2003-09-09 18:30:27

by long

[permalink] [raw]
Subject: MSI fix for buggy PCI/PCI-X hardware

The latest patches that enable MSI in the Linux kernel were
sent out a few weeks ago on lkml. These patches will enable
MSI support if users rebuild the kernel with CONFIG_PCI_MSI
set to 'Y'. Option one (default option) enables MSI on
specific individual PCI/PCI-X MSI-capable devices listed in
the boot parameter "device_msi=". Users may choose option
two, which enables MSI on all PCI/PCI-X MSI-capable devices,
by setting CONFIG_PCI_MSI_ON_SPECIFIC_DEVICES to 'N'.
Depending on if either option one or option two is selected,
the kernel detects and enables MSI on requested PCI/PCI-X
MSI-capable devices.

During testing we have found many currently shipping
PCI/PCI-X MSI-capable devices have silicon bugs specific to
MSI support. Most of these will cause system failures when
MSI is enabled. To filter out MSI buggy hardware requires the
kernel to detect and disable the MSI support on specific hardware.

The proposed solution is to provide a new API, named "int
disable_msi(struct pci_dev *dev)", to allow IHV's who have
shipped PCI/PCI-X hardware that does not work in MSI mode to update
their software drivers to request the kernel to switch the
interrupt mode from MSI mode back to IRQ pin-assertion mode.
There are some reasons to justify this as below:

1) According to the PCI spec 3.0 or latest, the software
driver is prohibited from directly interfacing with its
device to switch MSI mode to IRQ pin-assertion mode.
Consequently, a kernel interface is required since the kernel
is the only entity permitted to change modes.

2) All PCI-Express endpoints require MSI support. These
endpoints should have MSI enabled automatically by default.
For PCI/PCI-X hardware that can't use MSI due to hardware bugs,
it is the IHVs' responsibility to update their software drivers to
request the kernel to disable MSI so the HW can function with MSI
enabled for all other devices.

3) Some PCI/PCI-X MSI-capable hardware devices out there work with
this patch without requiring any changes to their existing software
drivers.

I'd appreciate any feedback you have on this proposed solution.

Thanks,
Long


2003-09-09 18:41:26

by Jeff Garzik

[permalink] [raw]
Subject: Re: MSI fix for buggy PCI/PCI-X hardware

On Tue, Sep 09, 2003 at 08:39:37AM -0700, long wrote:
> The proposed solution is to provide a new API, named "int
> disable_msi(struct pci_dev *dev)", to allow IHV's who have
> shipped PCI/PCI-X hardware that does not work in MSI mode to update
> their software drivers to request the kernel to switch the
> interrupt mode from MSI mode back to IRQ pin-assertion mode.

No need for a new API. We have drivers/pci/quirk.c where we add PCI
devices with known bugs.
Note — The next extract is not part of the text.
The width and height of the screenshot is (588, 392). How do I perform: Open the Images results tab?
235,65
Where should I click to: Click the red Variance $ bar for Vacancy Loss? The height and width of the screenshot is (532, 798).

If there is commonality of the bugs across
hardware, we can easily add a common "quirk" which fixes the situation.

Individual drivers shouldn't need to bother with this, really.

As an aside, if you need to blacklist certain _systems_ rather than
certain PCI devices, you should either modify drivers/pci/quirks.c or
arch/i386/kernel/dmi_scan.c.

Jeff



2003-09-09 22:18:20

by Nakajima, Jun

[permalink] [raw]
Subject: RE: MSI fix for buggy PCI/PCI-X hardware

Jeff, Hi.

How about the default behavior? I'm not a fan of disable_msi(), because
we need to update the driver as we find problems, and we cannot predict
which PCI/PCI-X devices in the world have such a problem, although we
know some will. The workaround in drivers/pci/quirk.c is much better,
compared to modifying the driver, but we still need to update the file
(and rebuild the kernel) as we find problems.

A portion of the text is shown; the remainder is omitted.